Integrate : $$I=\int \frac{dx}{x\ln x}$$
I know this can be solved easily via substitution ($t=\ln x$) to obtain $I=\ln {\ln x} +C$, where $C$ is the constant of integration. But if we try to apply integration by parts, choosing $\frac{1}{\ln x}$ as $u(x)$ and $\frac{1}{x}$ as $v'(x)$, something goes wrong: $$I=\frac{1}{\ln x}\cdot\ln x - \int \left(\frac{-1}{(\ln x)^2}\cdot\frac{1}{x}\cdot\ln x\right)dx$$ This reduces to $I=1+I$ or $1=0$. Why does this happen?
You've shown $\int\frac{dx}{x\ln x}=1+\int\frac{dx}{x\ln x}$, which is no contradiction because $\int f^\prime(x)dx$ is the set of functions of the form $f(x)+C$, so it's analogous to $\Bbb R=1+\Bbb R$.
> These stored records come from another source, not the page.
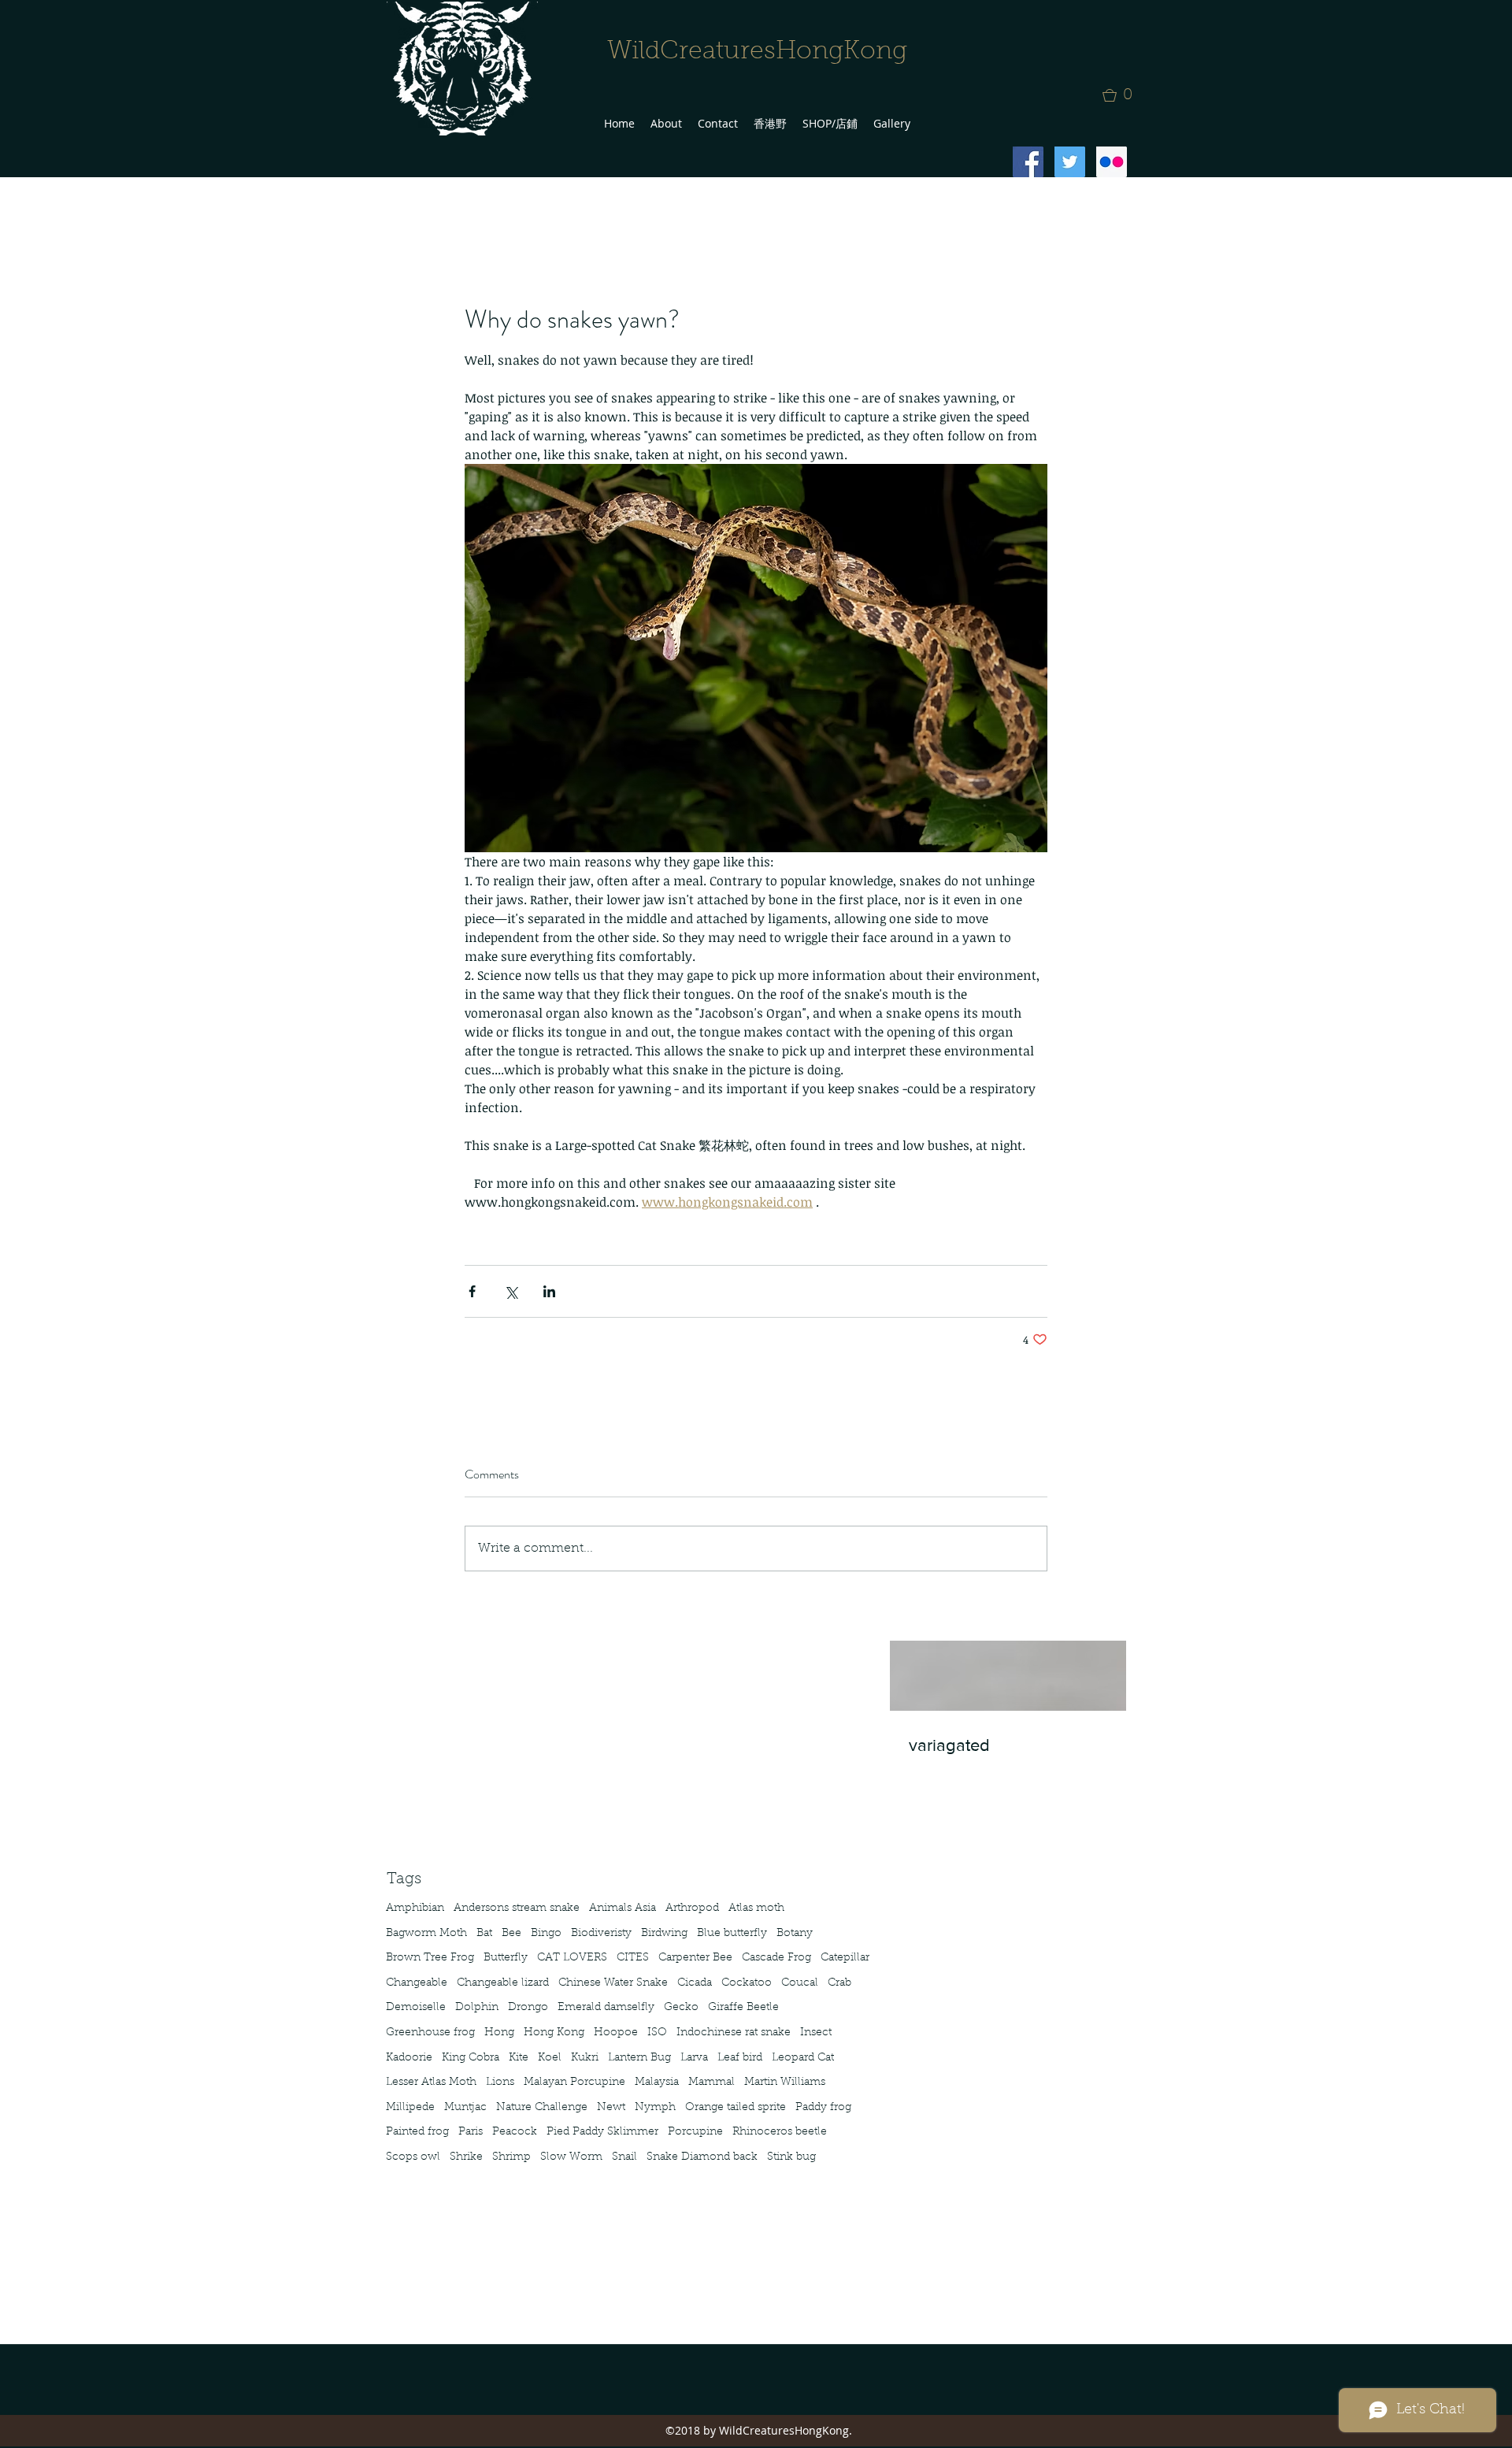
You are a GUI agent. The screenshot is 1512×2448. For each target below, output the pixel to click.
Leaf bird (739, 2058)
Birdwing (664, 1933)
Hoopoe (616, 2032)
When we pass from indefinite integrals to definite ones, the rule $\int uv^\prime dx=uv-\int u^\prime vdx$ becomes $\int_a^b uv^\prime dx=[uv]_a^b-\int_a^b u^\prime vdx$, which in this case simplifies to $\int_a^b\frac{dx}{x\ln x}=0+\int_a^b\frac{dx}{x\ln x}$ because $[1]_a^b=0$.